Frachter – Bluthen

Dafür, dass Punkrock ein ziemlich ausgeschlachtetes Genre ist, gibt es doch überraschend viele Spielarten. Da wäre beispielsweise der Bierzeltpunk, der so geschrieben ist, dass die Bands auch mit drei Promille eine halbwegs überzeugende Performance bringen können und vage politische Motive aufgreift. Dann ist da noch die politische Variante, hinter der tatsächlich einiges an Gedanke steht und der sich beispielsweise für Veganismus einsetzt. Und dann wäre da noch der nachdenkliche, entfernt an Emo angelehnte Punk, der sich hauptsächlich mit, wie es Stefan aus Lammbock sagen würde, “Problemen des Lebens” beschäftigt. Frachter bedienen das letztere Publikum.

Die Vorarbeit wurde hier von Bands wie Marathonmann oder Fjørt geleistet, doch auch wenn der Sound nicht beispiellos ist, gibt es doch noch genug Möglichkeiten, ihn in der Tiefe zu erkunden. Insbesondere im deutschprachigen Raum. Und so kamen die Weimarer letzte Woche ganz nonchalant mit ihrer dritten EP “Bluthen” daher, in denen es thematisch hauptsächlich um die Abgründe des menschlichen Verstandes geht. Doch es ist nicht alles nur schwarzsehen, kommt die Band doch mit einem Humor daher, der, wenn er ein wenig dicker aufgetragen wäre, durchaus für Fremdscham sorgen könnte. Doch hier haben sie mit Songtiteln wie “Ein Drittel Heizöl Zwei Drittel Benzin” oder “Schon wieder so ein trauriges Lied, das wollte ich doch gar nicht schreiben” genau den Punkt getroffen an dem man merkt, dass sie genau wissen, welche Schiene sie bedienen und mit den Merkmalen dieser auf eine gewisse Weise spielen. Getragen wird das ganze von der grundsoliden Performance des Sängers Aaron, dessen Range nicht wirklich heraussticht, der es aber nichtsdestotrotz schafft, die Emotionen, die hinter der Musik stecken, glaubwürdig zu vermitteln.

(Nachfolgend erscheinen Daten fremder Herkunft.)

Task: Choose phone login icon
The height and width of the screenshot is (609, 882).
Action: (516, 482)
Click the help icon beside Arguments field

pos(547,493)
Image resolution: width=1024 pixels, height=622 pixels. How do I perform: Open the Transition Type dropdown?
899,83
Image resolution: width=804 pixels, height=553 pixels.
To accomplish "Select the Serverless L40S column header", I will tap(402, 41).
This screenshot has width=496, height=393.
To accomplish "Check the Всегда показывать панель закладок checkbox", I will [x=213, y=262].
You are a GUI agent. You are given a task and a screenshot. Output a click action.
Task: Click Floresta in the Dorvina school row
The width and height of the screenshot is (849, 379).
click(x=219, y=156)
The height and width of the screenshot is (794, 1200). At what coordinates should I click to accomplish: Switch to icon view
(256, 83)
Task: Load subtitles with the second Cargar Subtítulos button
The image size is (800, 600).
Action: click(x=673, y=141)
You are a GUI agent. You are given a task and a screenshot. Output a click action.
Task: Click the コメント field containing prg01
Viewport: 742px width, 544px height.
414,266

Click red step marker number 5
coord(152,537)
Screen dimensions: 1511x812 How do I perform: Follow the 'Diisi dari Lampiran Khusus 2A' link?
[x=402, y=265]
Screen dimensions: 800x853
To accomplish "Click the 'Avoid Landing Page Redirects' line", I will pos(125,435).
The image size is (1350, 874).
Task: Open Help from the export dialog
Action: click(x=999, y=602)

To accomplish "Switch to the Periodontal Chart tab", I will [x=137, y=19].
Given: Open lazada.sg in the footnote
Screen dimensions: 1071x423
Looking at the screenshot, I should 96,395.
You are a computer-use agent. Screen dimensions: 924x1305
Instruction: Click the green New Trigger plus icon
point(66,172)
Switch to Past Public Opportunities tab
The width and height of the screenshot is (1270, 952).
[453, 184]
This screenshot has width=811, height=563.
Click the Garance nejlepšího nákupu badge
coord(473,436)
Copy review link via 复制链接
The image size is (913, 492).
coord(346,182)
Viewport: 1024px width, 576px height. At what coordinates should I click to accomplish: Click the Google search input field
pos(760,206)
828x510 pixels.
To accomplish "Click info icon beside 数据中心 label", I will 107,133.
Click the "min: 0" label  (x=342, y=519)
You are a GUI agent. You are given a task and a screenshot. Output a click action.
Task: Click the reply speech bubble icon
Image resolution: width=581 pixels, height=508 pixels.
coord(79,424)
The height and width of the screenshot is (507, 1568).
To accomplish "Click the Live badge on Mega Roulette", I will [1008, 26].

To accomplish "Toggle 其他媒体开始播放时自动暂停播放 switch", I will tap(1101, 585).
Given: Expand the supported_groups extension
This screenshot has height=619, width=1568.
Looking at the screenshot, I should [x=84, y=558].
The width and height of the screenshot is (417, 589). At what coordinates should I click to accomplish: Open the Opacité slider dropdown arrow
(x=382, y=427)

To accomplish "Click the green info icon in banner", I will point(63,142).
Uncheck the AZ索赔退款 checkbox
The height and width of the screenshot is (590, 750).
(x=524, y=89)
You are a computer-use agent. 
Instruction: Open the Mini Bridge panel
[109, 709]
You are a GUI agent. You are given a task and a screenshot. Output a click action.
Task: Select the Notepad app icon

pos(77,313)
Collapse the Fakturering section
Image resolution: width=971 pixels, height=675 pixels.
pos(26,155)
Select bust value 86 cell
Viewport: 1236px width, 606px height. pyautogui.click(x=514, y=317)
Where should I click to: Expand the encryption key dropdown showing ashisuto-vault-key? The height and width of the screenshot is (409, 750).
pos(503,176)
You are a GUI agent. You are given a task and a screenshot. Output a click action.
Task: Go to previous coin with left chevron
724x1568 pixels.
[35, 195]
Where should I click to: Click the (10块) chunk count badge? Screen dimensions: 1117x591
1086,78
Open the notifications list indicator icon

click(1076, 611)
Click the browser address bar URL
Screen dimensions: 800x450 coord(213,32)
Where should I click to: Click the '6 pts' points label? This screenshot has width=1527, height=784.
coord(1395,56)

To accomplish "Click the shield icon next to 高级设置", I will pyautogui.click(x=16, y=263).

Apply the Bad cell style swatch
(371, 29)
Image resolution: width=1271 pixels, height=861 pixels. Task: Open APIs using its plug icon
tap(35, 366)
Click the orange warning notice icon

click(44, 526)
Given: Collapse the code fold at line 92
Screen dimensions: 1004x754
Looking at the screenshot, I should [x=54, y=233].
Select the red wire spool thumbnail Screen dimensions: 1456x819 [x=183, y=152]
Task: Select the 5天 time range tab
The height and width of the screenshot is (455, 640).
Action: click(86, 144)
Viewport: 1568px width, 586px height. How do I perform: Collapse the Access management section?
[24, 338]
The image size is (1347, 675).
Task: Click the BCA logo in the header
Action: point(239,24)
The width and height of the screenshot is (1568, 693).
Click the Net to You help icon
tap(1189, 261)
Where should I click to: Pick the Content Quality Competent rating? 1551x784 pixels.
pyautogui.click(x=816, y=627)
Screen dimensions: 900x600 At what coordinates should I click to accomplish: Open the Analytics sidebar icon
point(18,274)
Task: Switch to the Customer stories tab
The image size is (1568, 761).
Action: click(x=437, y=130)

Instrumental ist “Bluthen” eher Standardware. Es ist am Ende des Tages eben doch immer noch Punk. Aber auf dieser EP reicht das und am Ende geht es doch ohnehin eher um das Gesamtbild, das sich aus der Musik ergibt. In diesem Bereich machen die drei Weimarer alles richtig. Wenn sie ihren Sound in der Zukunft weiter ausarbeiten, dann ist Frachter auf jeden Fall eine Band, auf die man ein Auge haben sollte.